On large high power plastic nose cones like the Loc 3E or which ever rocket, do you guys use the stock plastic shock loop on the nose cone shock cord mount or do cut the plastic mount off and somehow glue an eye bolt or something similar in there for better securement? It also would be nice to have a two in one shock cord mount and nose weight thing of some sort that washers could be added to for nose weight if needed.
Most of us ditch the molded loop and either cut two holes on either side of the sloped section and tie the shock cord through those, or modify it one of several ways for an eyebolt.
 
do you guys use the stock plastic shock loop on the nose cone shock cord mount...
If you use that loop on a rocket the size of the Big Nuke, it will eventually break, pretty much guaranteed.

I used a toggle bolt and a screw eye that allows me to attach a variable number of fender washers to the base of the nose cone.
 
I have a question here on my Loc Nuke 3E. I will attach a photo. I have added fillets on the interior of rocket along the MMT, and of course will add them on the exterior of the main body tube. Would it be recommended to add them on the bottom side of the main body tube as well, or is three sets of fillets not neceassary? I did not fiberglass and I won’t be flying over a baby M at the biggest in this build if I ever get L3 certified. I also plan to add two zip ties through the fins in the interior of rocket for some added holding.
 

Attachments

  • 3E16EA69-88D0-488A-B42E-5153E94F44BB.jpeg
    3E16EA69-88D0-488A-B42E-5153E94F44BB.jpeg
    69.6 KB · Views: 55
I have a question here on my Loc Nuke 3E. I will attach a photo. I have added fillets on the interior of rocket along the MMT, and of course will add them on the exterior of the main body tube. Would it be recommended to add them on the bottom side of the main body tube as well, or is three sets of fillets not neceassary? I did not fiberglass and I won’t be flying over a baby M at the biggest in this build if I ever get L3 certified. I also plan to add two zip ties through the fins in the interior of rocket for some added holding.
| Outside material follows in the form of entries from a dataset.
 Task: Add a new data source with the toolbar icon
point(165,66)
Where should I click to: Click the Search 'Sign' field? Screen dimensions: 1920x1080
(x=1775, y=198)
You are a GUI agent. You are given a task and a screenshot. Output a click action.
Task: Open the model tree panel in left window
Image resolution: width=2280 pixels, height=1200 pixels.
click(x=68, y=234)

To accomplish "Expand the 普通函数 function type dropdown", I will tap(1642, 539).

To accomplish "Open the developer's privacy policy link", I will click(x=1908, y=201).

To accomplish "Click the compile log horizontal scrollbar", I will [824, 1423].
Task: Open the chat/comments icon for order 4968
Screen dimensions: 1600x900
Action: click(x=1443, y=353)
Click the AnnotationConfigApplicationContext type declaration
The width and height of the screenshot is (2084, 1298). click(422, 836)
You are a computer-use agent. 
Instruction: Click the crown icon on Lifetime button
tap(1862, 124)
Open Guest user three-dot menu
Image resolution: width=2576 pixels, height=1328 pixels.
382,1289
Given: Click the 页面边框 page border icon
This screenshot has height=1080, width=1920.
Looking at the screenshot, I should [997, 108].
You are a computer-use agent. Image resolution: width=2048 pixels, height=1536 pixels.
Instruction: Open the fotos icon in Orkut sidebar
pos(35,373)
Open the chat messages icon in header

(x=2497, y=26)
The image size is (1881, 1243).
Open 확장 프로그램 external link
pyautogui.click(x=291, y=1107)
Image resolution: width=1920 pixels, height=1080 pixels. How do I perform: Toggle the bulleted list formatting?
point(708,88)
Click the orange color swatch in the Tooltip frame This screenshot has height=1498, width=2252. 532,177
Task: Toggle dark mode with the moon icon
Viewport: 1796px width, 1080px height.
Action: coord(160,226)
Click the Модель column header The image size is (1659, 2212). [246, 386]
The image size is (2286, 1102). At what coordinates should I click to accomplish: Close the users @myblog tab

More weight at the wrong end...
 
eye bolt in nose for attachment point.
nylon screws for shear pins. nose only. no fancy metal cutters, they just snap.
extra length in bottom so longer motors would fit.
fillets inside fins and foamed.
no nose weight.
fly on J thru M.
M1900 PBAN:
 
That’s an awesome rocket. How much length did you actually add to your Big Nuke? I want to add around a foot to bottom section of mine sometime but building it stock for now.
 
16.5". Stiffy tube coupler epoxied into the extra 16.5" but held into lower with nylon screws. Ebay fits on top of that. Three reasons I did that, 1st-ease of transportation (3 smaller pieces to fit in car instead of two longer), 2nd-flights on smaller motor config can take that piece off & 3rd-easier to get at the bottom for the shock cord or if I have to beat a motor out of it (which did happen twice).

Why 16.5"?, I dont remember. Probably a combination of what Rocksim said and aesthetics.
 
Is it ok to place the bottom rail button on my Loc 3E in the bottom centering rings? That would place it about 3/4” up from the bottom. I doubled up on the centering rings on the very bottom so I’d have more strength and twice the thickness. Is there such a thing as getting the rail button too low?
 
Shouldn't be a problem. The real issue is how much rail you have above the top button. Once it leaves the rail you no longer have rail guidance on the rocket. You do need to make sure the bottom button doesn't bind on something that low.
Edit: you also need to ensure there is enough space between the buttons to provide positive guidance.
 
Shouldn't be a problem. The real issue is how much rail you have above the top button. Once it leaves the rail you no longer have rail guidance on the rocket. You do need to make sure the bottom button doesn't bind on something that low.
Edit: you also need to ensure there is enough space between the buttons to provide positive guidance.
I’m thinking about either going with three rail buttons or moving the bottom one 5” up from the bottom. Is there any harm in having three rail buttons? You don’t normally see it but what could be the harm as long as they all line up?